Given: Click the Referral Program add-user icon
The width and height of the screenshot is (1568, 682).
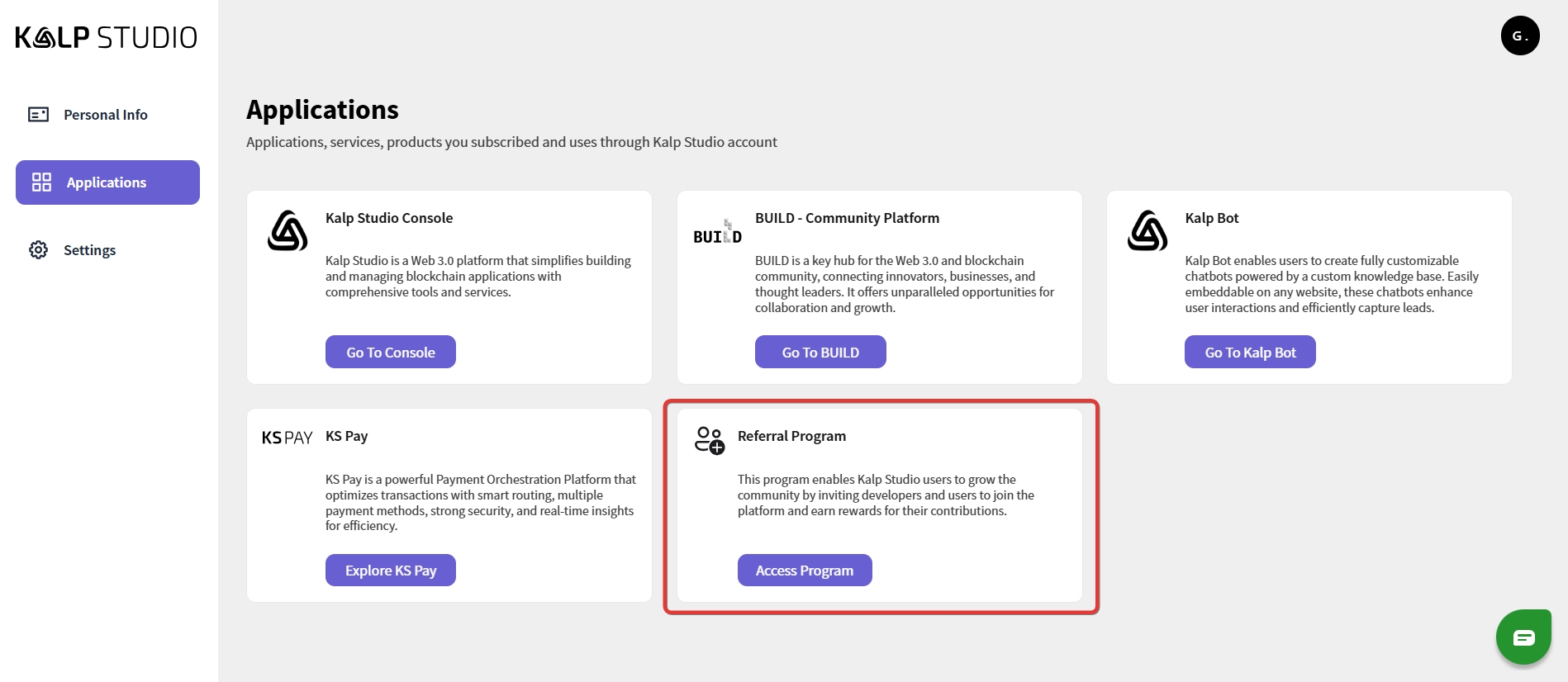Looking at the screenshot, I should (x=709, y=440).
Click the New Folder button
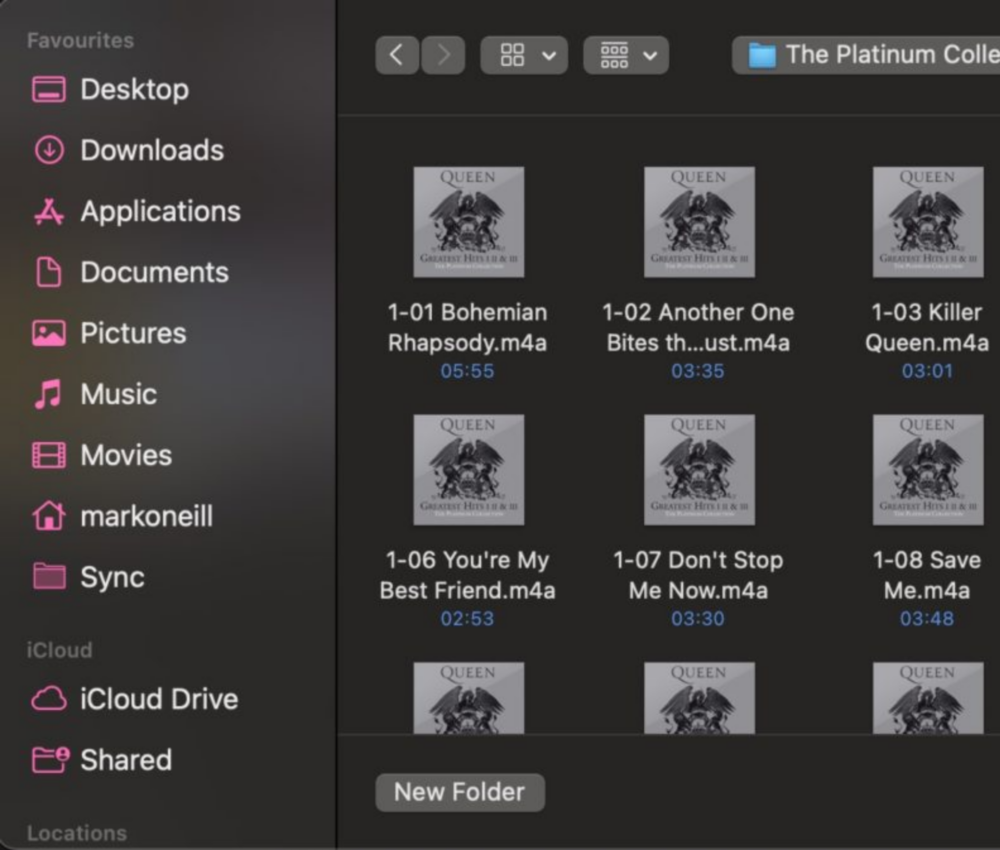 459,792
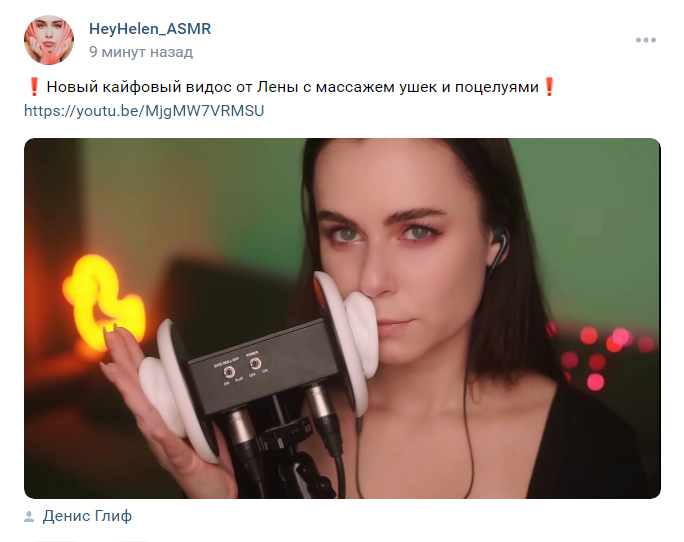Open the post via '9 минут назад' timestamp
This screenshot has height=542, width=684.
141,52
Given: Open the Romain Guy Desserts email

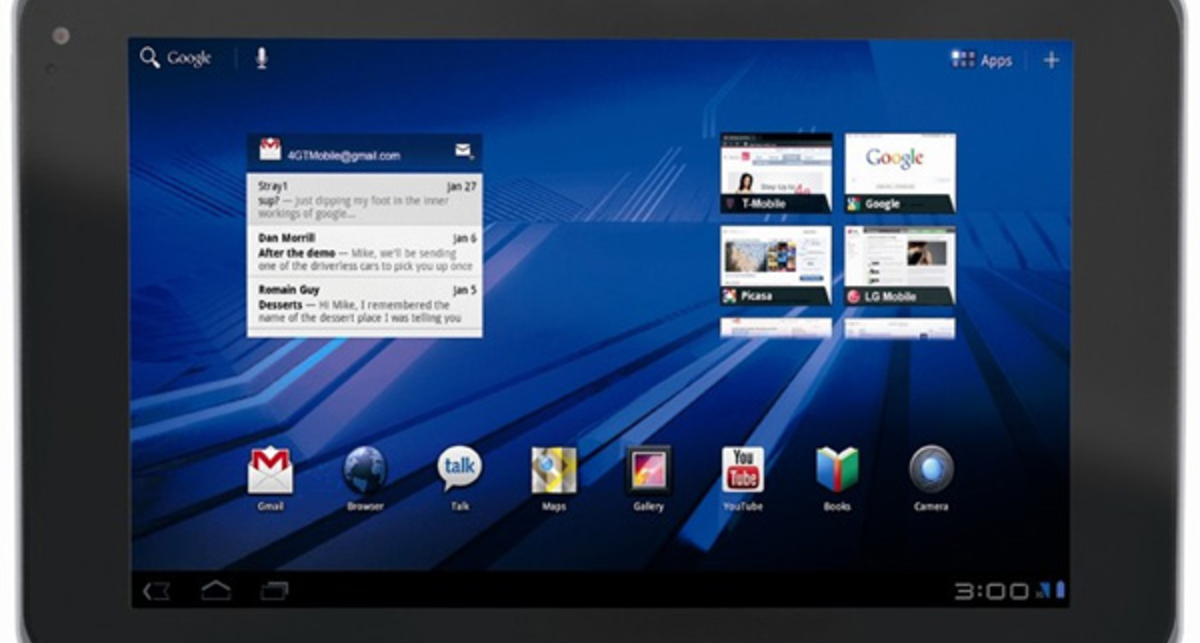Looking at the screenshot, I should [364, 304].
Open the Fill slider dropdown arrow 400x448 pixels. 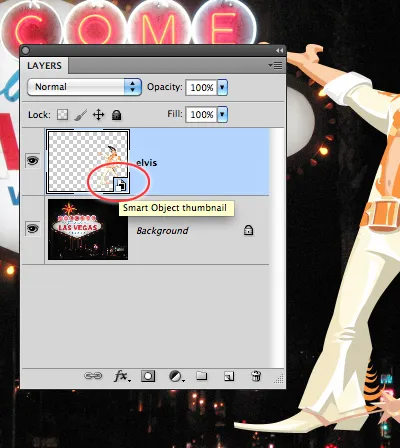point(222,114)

...

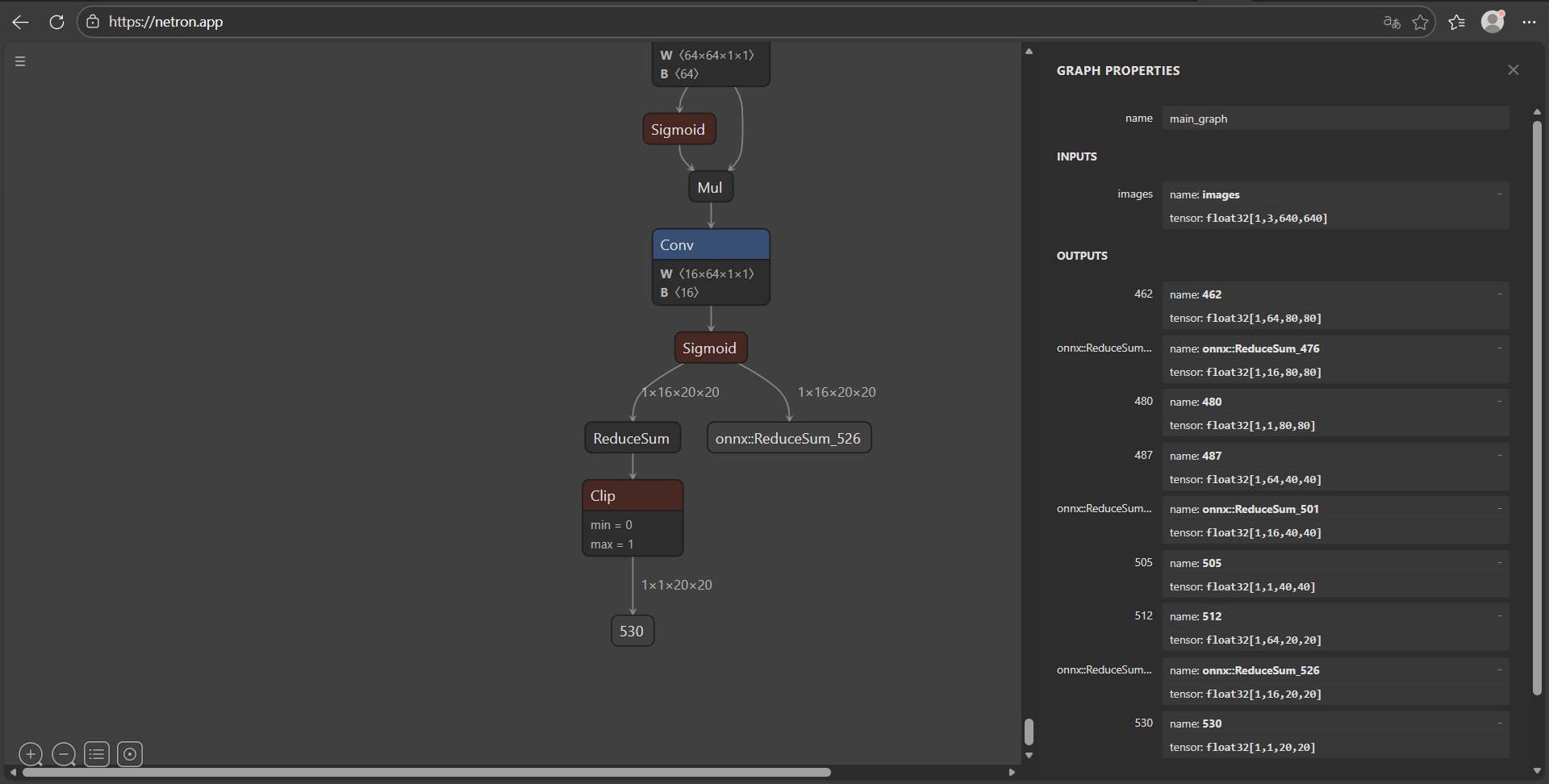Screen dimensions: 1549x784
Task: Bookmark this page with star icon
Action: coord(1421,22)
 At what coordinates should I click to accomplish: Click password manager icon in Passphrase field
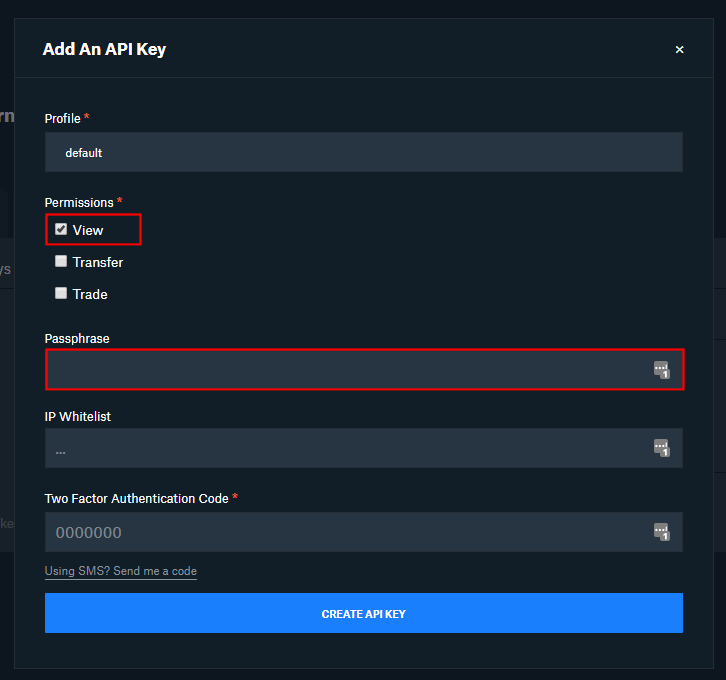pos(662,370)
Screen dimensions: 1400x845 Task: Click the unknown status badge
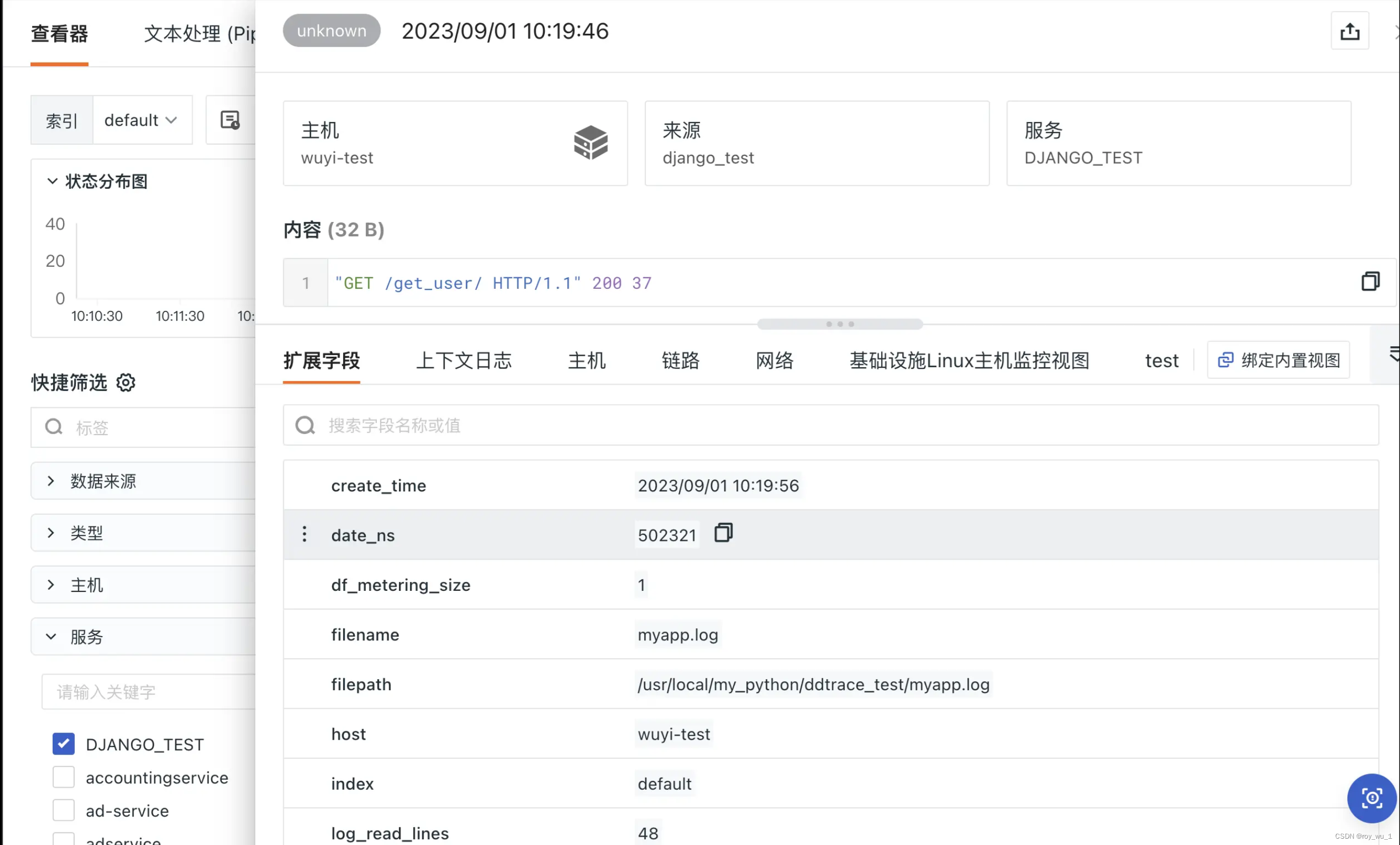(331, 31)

---

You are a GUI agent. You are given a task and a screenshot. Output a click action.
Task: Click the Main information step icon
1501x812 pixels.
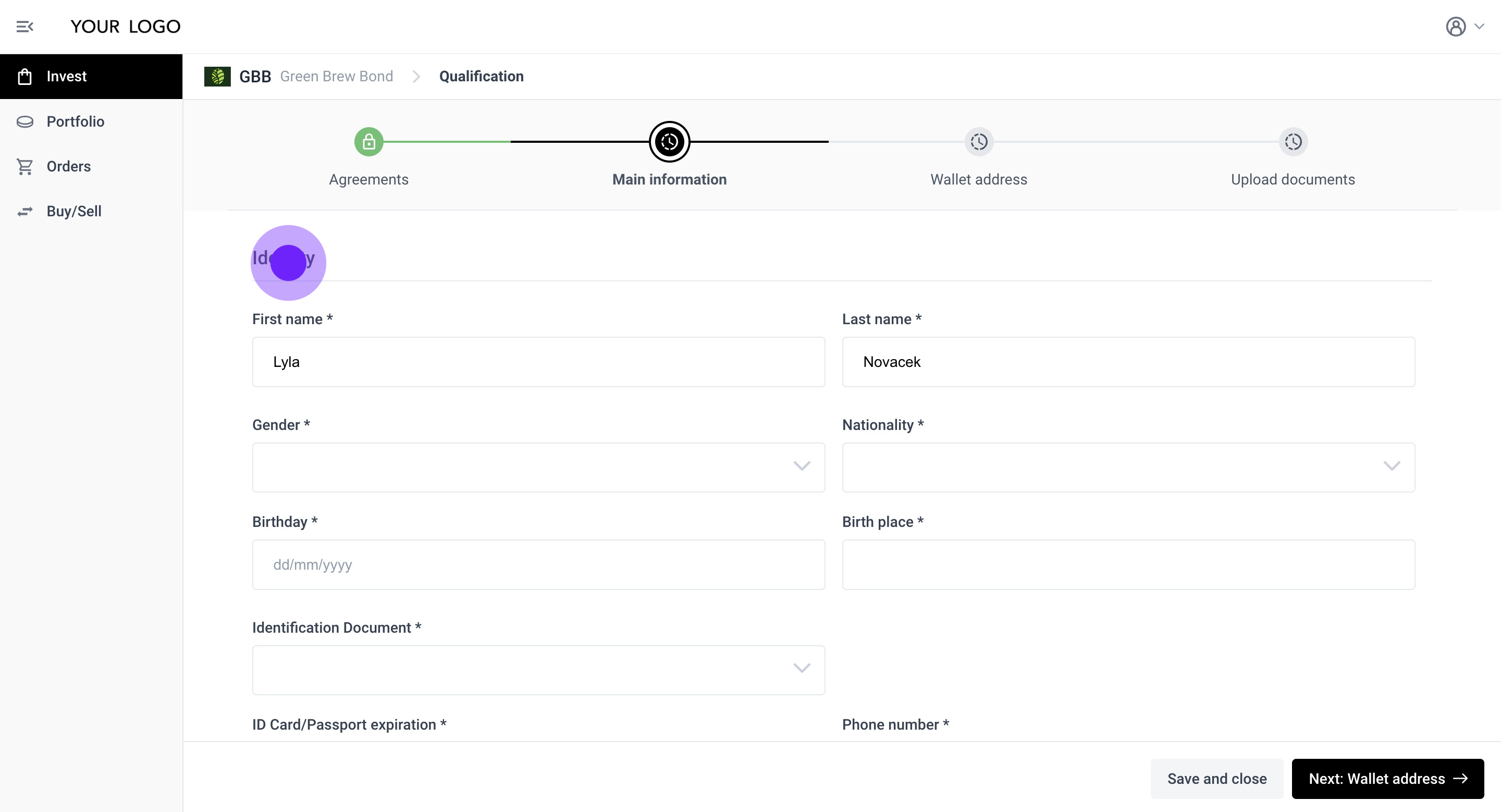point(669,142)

_Given problem_: Extract from the data the part that opens with the line containing "You are a GUI" and closes with the line containing "point(669,142)", both lines included, and copy it verbatim without the pictures.

_Result below_:
You are a GUI agent. You are given a task and a screenshot. Output a click action.
Task: Click the Main information step icon
1501x812 pixels.
point(669,142)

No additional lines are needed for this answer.